Verses convert to an index value, `verse(1, 2, 3, 4).index() == 1002003004`,
which allows efficient indexing in databases:

```
sql_clause = " OR ".join([
    f"({column_name} BETWEEN {range.start.index()} AND {range.end.index()})"
    for range in reference.ranges
])
```

## Ranges

A range contains start and end verses.

Verses and ranges convert to tuples e.g. ((1, 2, 3, 4), (1, 2, 3, 5)) which can
be sorted as they are.

A whole chapter is referenced as range(verse(1, 1, 1, 1), verse(1, 1, 1, 999)).

A whole book is referenced as range(verse(1, 1, 1, 1), verse(1, 1, 999, 999)).

So, a chapter or book contains every range and verse within that chapter or
book, however long the chapter or book are.

Ranges can be tested for containment, overlap, or adjacency.
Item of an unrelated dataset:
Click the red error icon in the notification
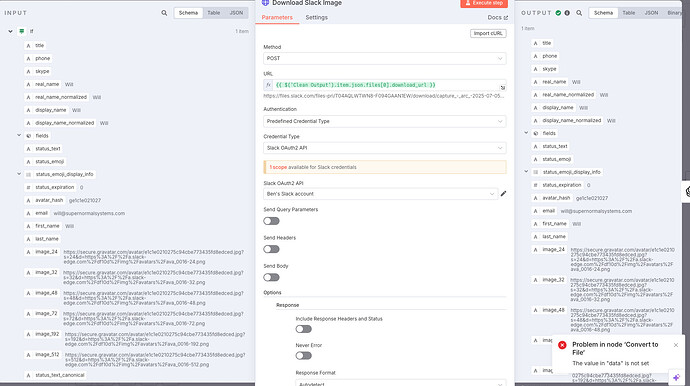 562,345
Note that this does not take account of which verse numbers actually exist in any given text.

```
# Make ranges...
gen1 = range(verse(1, 1, 1, 1), verse(1, 1, 1, 999))
gen1_22_23 = range(verse(1, 1, 1, 22), verse(1, 1, 1, 23))
gen1_24_28 = range(verse(1, 1, 1, 24), verse(1, 1, 1, 28))
gen1 = range(verse(1, 1, 1, 1), verse(1, 1, 1, 999))
gen = range(verse(1, 1, 1, 1), verse(1, 1, 999, 999))
exod = range(verse(1, 2, 1, 1), verse(1, 2, 999, 999))

assert gen.is_book()
assert gen1.is_chapter()

assert gen1.contains(gen1_22_23)
assert gen1_22_23.overlaps(gen1)
assert gen1_22_23.adjoins(gen1_24_28)
assert gen1.adjoins(gen2)
assert not gen1.overlaps(gen2)
assert gen.adjoins(exod)
assert not gen.overlaps(exod)
```

Comparison operators can also be used, as well as sorting:

```
assert gen1 < gen2
assert not gen1 == gen2

gen_1_and_2 = range(verse(1, 1, 1, 1), verse(1, 1, 2, 999))
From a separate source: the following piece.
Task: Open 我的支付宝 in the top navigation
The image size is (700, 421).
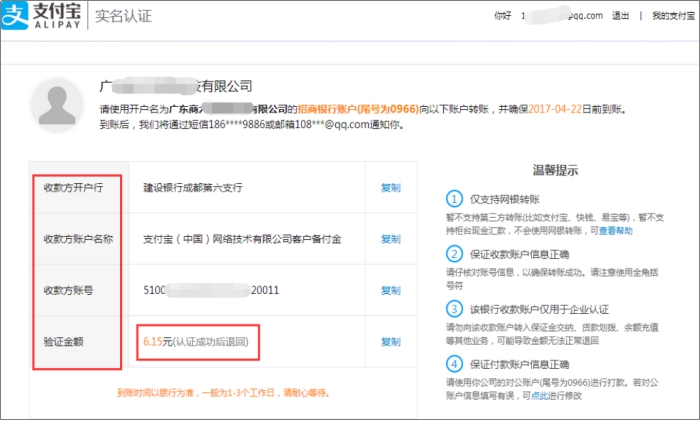Action: tap(671, 16)
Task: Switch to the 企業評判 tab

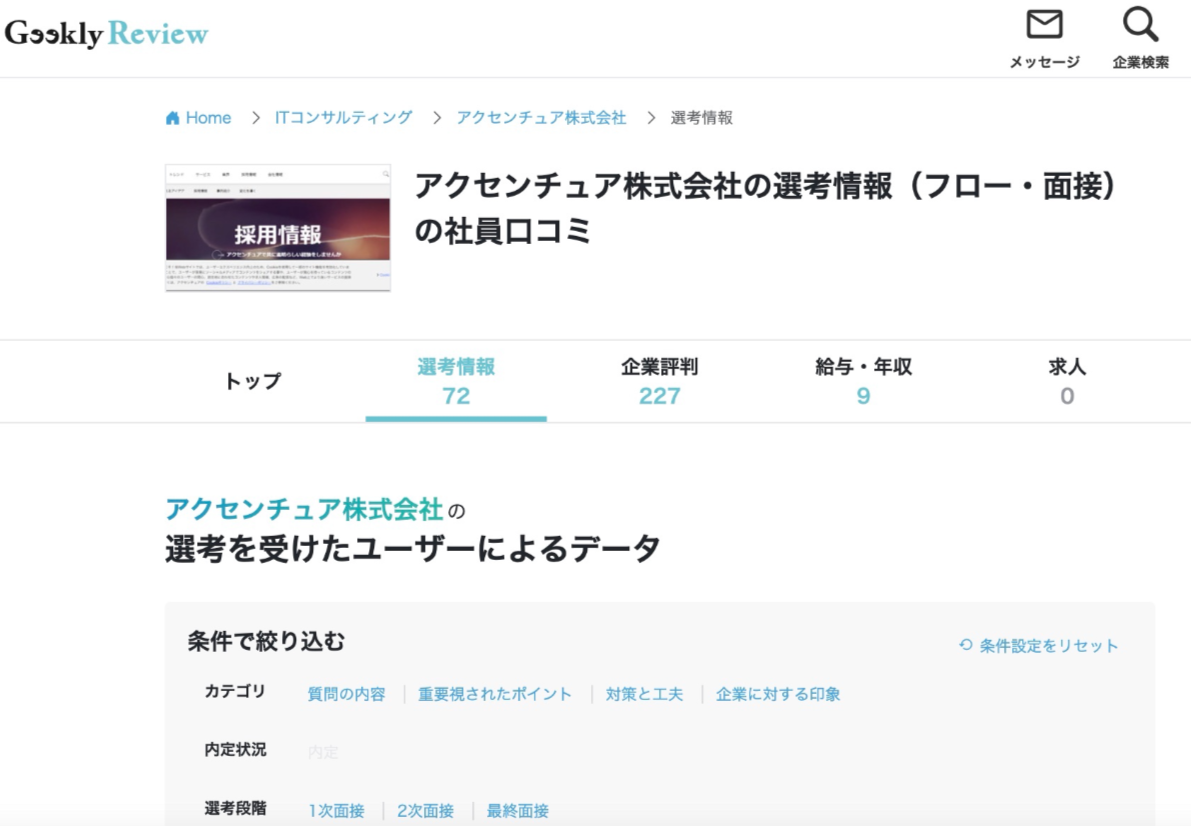Action: tap(659, 381)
assert gen1 + gen2 == gen_1_and_2
assert sorted([gen2, gen1]) == [gen1, gen2]
assert min([gen2, gen1]) == gen1
```

## References

References are lists of verse ranges. These are entirely numerical objects.

References, ranges, and verses have shorter constructor functions for
programming convenience. 

```
Range(start=verse_1, end=verse_2)
range(verse_1, verse_2)

Reference(ranges=[range_1, range_2])
reference([range_1, range_2])

ref_1 = reference([
  range(verse(1, 1, 1, 1), verse(1, 1, 1, 3))
])

book_reference(1, 2)
chapter_reference(1, 2, 3)
verse_reference(1, 2, 3, 4) 
```

The same comparison operations that work on ranges also work on references. So
references can be `sorted()`, `min()`, or `max()`. This becomes less intuitive the
more complex their list of ranges becomes.